How I do it.
I get asked a lot how I’ve gotten all this weight off and I wrote a blog about it once. Thought I’d post it here as a “page” to give it easy access.
- Make the decision to be committed and don’t back down…no matter what. This is #1 in my book for a reason. Have discipline, get set in your mind that you are going to follow your plan, you aren’t going to allow yourself to sabotage your weight loss strategy! Otherwise, none of the other things you try and do are going to matter!
- Set realistic goals. A good one that I go by is to set mini goals of 10% loss at a time. For instance, my starting weight this time around was 248 lbs. So, I’ve set my mini goals at 25 lb. increments.
- Remember that the weight often comes off fast in the beginning and can slow down drastically after a week or two. Don’t let this deter you from your commitment to yourself. Don’t let the scale rule you, it is merely a tool. The most important thing is how you’re feeling and how your clothes fit. Sometimes scale isn’t kind to us but are clothes are looser and fitting better.

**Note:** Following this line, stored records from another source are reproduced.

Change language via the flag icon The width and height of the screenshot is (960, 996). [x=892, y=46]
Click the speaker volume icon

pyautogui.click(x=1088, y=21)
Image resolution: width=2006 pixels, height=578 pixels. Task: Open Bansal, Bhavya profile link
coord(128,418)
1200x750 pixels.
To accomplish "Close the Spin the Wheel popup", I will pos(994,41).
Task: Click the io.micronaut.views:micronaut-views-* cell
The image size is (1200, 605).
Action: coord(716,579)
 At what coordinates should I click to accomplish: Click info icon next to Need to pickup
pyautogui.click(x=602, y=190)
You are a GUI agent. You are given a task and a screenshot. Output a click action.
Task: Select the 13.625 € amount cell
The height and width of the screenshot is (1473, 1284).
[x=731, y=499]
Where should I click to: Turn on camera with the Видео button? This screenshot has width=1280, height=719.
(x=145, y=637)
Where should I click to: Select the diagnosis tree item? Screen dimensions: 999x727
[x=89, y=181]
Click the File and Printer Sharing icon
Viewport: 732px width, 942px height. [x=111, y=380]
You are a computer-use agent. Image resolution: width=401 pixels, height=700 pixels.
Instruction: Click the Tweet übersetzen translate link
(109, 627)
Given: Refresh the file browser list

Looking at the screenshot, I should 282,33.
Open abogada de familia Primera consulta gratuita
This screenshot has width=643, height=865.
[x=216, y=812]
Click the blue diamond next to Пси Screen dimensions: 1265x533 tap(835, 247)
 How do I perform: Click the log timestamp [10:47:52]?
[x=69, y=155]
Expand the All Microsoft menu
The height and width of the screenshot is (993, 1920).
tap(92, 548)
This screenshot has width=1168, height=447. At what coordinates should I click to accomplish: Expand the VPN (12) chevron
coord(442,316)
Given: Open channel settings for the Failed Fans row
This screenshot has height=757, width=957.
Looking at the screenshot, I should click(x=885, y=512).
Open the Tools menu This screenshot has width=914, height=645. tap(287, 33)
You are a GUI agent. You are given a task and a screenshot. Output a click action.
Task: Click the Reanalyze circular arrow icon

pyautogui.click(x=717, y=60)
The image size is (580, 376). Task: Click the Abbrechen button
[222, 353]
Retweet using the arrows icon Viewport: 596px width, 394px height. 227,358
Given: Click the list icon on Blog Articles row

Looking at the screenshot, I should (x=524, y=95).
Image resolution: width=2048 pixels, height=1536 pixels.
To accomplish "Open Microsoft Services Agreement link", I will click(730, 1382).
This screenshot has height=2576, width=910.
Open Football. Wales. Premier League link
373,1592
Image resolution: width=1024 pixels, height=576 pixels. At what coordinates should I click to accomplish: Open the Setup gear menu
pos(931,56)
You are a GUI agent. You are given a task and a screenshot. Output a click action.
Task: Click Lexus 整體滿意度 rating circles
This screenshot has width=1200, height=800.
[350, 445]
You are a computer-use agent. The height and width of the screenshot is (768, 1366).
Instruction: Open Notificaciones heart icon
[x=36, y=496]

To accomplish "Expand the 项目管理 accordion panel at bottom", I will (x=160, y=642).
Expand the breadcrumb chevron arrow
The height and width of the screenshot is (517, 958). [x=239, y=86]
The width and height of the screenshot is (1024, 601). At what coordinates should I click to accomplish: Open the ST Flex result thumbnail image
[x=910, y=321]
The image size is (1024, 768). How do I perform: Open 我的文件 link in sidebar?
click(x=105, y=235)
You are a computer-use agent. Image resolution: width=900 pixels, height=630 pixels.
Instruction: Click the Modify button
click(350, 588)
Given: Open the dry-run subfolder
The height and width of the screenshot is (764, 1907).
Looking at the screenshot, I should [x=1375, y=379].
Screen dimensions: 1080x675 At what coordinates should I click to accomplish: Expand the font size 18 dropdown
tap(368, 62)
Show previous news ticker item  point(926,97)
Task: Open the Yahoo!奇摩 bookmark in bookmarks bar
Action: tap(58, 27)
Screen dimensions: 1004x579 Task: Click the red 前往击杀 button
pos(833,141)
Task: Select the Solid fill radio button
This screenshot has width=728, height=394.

- Eat 1200-1500 good calories a day. I eat foods high in protein and low in fat, if I need a sweet snack I’ll eat something from the pre-packaged 100 calorie goodies out there.
- Portion control! Can’t emphasize this enough. Take the time to measure; at least until you get the hang of being able to eyeball it accurately.
- Eat on a regular schedule, go no longer than 3 hours between eating, allowing for three meals and three snacks a day. I like to keep my breakfast and lunch at around 200 calories each, dinner at around 300-400 each and snacks between 100-150 each.
- Stay away from all fried foods. No matter what! They are never okay for our bodies. Never. Keep these in the super rare treat category.
- Exercise at least twice a day for at least 30 minutes a go. My exercise routine - each morning I get in 30-40 minutes of all over body strength training to include sit-ups. Each afternoon I get in at least 30 minutes of cardio, which is often just having fun swimming in our pool but can also be a bike ride or a walk. Each evening I get in one hour of either kickboxing or karate, depending on the day of the week. Obviously if you don’t do these activities, you can get in some other form of cardio that you find fun, even if it’s just going for a walk. I just urge you to do it twice a day.
- Drink LOTS of water. At least 80-120 oz. each day. I carry a 64 oz. giant insulated cup with me everywhere I go so that I am always drinking nice, cold water. I very often will drink three of these a day; that is equal to 192 oz. and is a bit extreme, but when you’re sweating as much as I do, it is necessary. Water not only helps to flush out the fat, it replenishes our cells and keeps us clean.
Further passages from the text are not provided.